Sharding by customer has a lot of benefits for b2b applications also. You can run each customer in a seperate instance in their own vpc if you want to, and guarantee to your customers that their data is never commingled with another customer. This makes a lot of sense if you have relatively low number relatively high value customers.

It radically reduces the infosec/screw up blast radius. For example it means however badly you screw up it is just about impossible to accidentally show data from customer A to a user from customer B.

You can let customers specify region/availability zone and bring their own keys for encryption making lots of enterprise security compliance things easier (for regulated use cases).

There is no one true way of scaling that suits all possible use cases and as engineers, we should think for ourselves and build a solution that works well in our situation, rather than thinking you have to do a certain thing because that's what google/facebook etc do. Their scaling problems are most likely really different to yours.


> The tooling doesn't make it super-easy (e.g. good luck sharding Postgres unless you're willing to pay for Citus)

There’s YugabyteDB.


For your "life would be easier" version, isn't that pretty much what Citus does? And Citus is open source so paying for the managed version is optional.


saying "Citus is open source" doesn't mean its as simple as running `yarn install citus; yarn run citus`. Its is much much more complicated than typical open source. You pay for support for a very good reason.


On paper I’m not dealing with the same problem as the people in this thread, but I can’t help thinking that the root causes are the same.

I have a team that won’t even look at the fact that we measure performance by response time, but we are lumping together write traffic and two classes of read traffic into a single monolithic chunk of code. We are SaaS where our customers write and their customers read. And of course search queries are by far the slowest traffic.

But there’s some sort of mental block about splitting things up that is only slowly changing, and our app is so “flexible” that a load balancer would struggle to tell which urls involve search functionality.

I think people just want to “know where to look” but if your code is on a cluster there already is no “there”. You’re probably looking at some log aggregator anyway, so who gives a tinker’s damn if they come from separate log files on the same box or the same log file?

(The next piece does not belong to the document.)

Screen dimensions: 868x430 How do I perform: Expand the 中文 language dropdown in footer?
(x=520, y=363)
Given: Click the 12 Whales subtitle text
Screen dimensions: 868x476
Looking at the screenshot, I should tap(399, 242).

I just automatically silo by customer because I am so scarred by so much shitty SQL written by ??? that it just make sense for privacy reasons alone.

Row based permissions are not great imo, either performance is crap or you have some weird bug.


Totally agree there as well.


Databases scale just fine. Its called sharding. Azure has HyperScale (with is Citus), AWS has Aurora. The actual problem with databases is upgrading to major versions without downtime. All the other problems are just noise


Agreed. But one impediment to sharding is bad DB design, which is rife right now because everyone starts with Django/Rails/Laravel and starts treating the DB like a document store that happens to have some relational features.


Article would benefit from an example or two of ideas ruined by databases. The examples given all have to do with implementation details, not ideas. Databases actually enable a lot of good ideas, and reliable well-understood implementations.

Pointing out that database servers don’t scale horizontally like web servers had the same level of insight as pointing out cars don’t scale like kittens.


Can’t be bothered. Aurora in Postgres/MySQL and then just scale that vertically till it stops.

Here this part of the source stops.